Ya beginilah kalau sudah masuk dunia kerja, biaya buat sosialisasi itu mahal. Apalagi profesi kita sebagai tenaga pengajar dan punya jadwal yang padat dari hari ke hari. Semoga tidak terlintas di pikiran Anda kalau fee yang kita terima itu gede. Huah… dun judge book by its cover 🙂 Kemudian Mbak Sophie bilang bahwa apa kamu merasa “aneh” di sini (kantor)? Saya balik tanya yang lebih spesifik, maksudnya apa karena lingkungannya? kurang kekeluargaan?
Ya.
Saya tarik nafas sejenak dan mulai menyusun kata-kata. Saya mengatakan bahwa ini hanya fase, fase di mana ada saat kita berkumpul dan fase saat kita harus bertugas. Kalau saya pribadi, waktu saya yang kosong dan saya bisa luangkan sama para pengajar lain ya setelah saya selesai mengajar jam 5 sore. Terkadang waktu jam 5 sore saja mereka punya jadwal yang lain, pernah hanya saya sendirian di ruangan instruktur.

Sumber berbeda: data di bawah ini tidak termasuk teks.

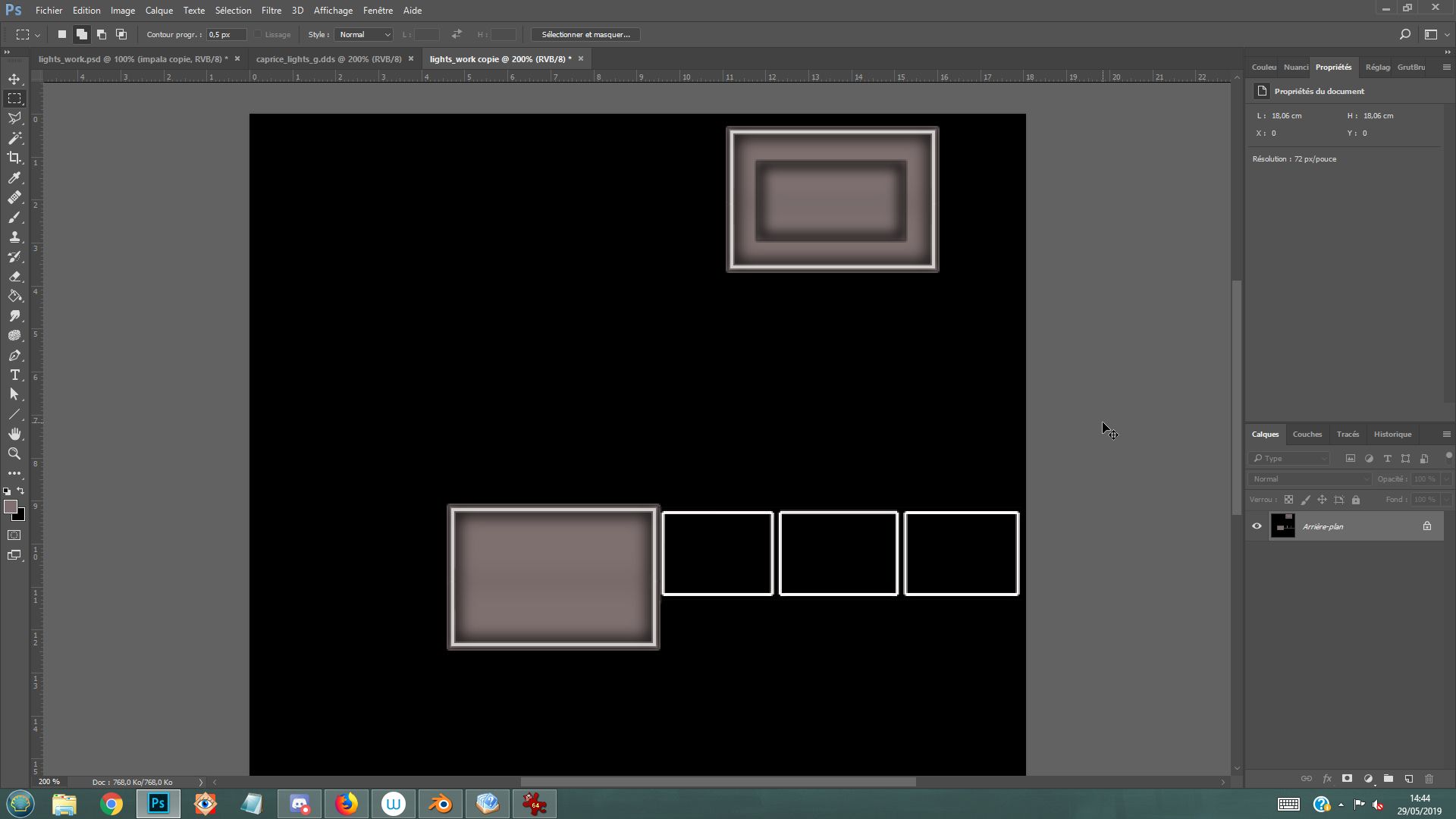Activate the horizontal Type tool

point(14,375)
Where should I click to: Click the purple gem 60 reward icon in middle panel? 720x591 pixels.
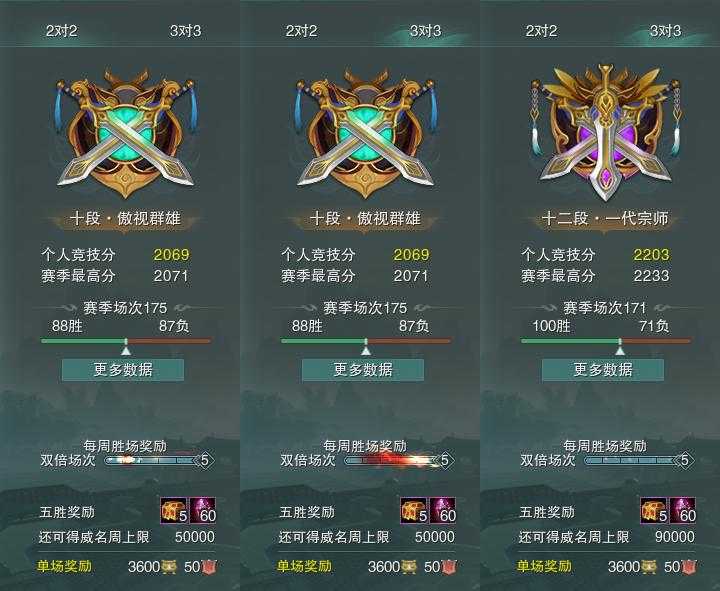[x=443, y=510]
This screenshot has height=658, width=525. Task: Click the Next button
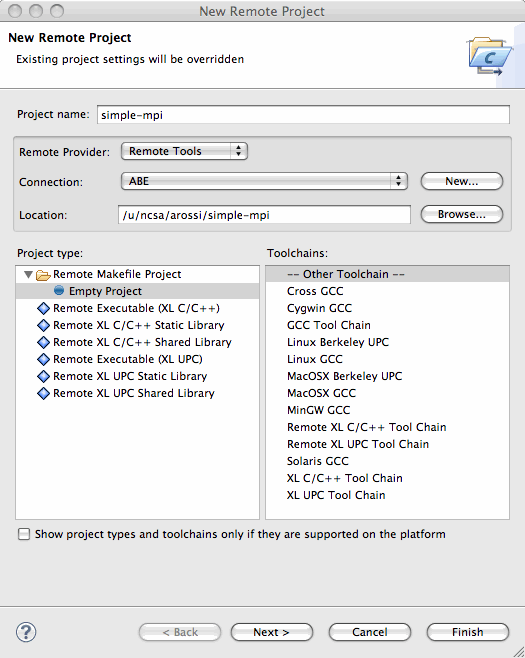coord(272,632)
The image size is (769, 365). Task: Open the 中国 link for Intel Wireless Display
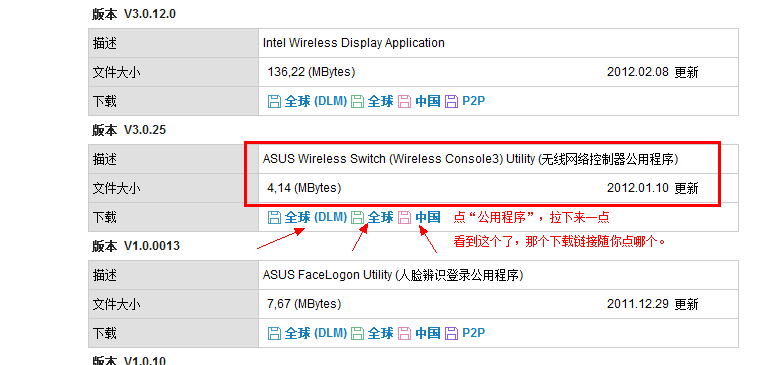tap(428, 102)
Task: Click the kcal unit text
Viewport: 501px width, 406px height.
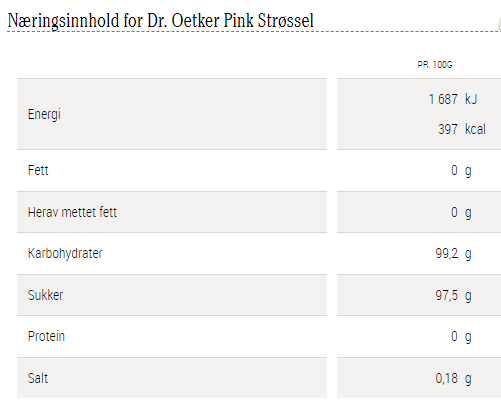Action: click(x=475, y=129)
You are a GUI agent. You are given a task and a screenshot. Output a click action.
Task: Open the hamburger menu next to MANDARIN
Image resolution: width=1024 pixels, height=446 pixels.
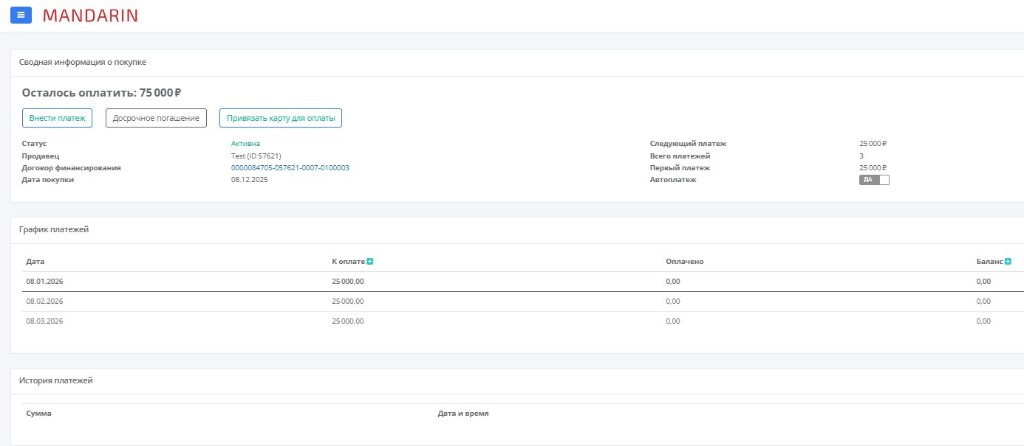click(22, 15)
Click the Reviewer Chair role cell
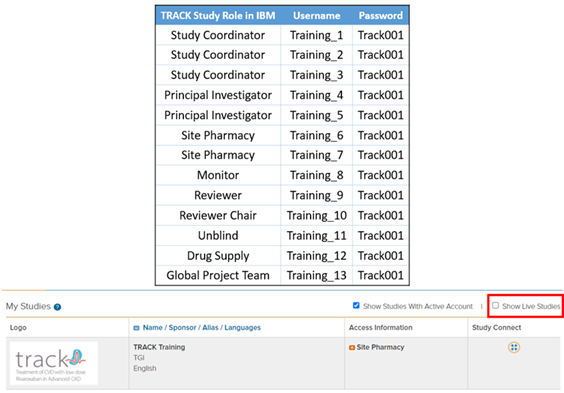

Apa hikmah di balik ini? Saya tetap belajar bersyukur. Atas apa? pertama, bisa ngobrol bareng sama Mbak Sophie karena kita jarang ketemu. Kedua, saya belajar mencintai profesi saya.
Gambar boleh diunduh dari google.
[…] habis kita keluar dari kantor, nanti mau kerja di mana? Namun, seperti postingan saya mengenai take or leave?, pasti sulit untuk melupakan kenangan sewaktu masih […]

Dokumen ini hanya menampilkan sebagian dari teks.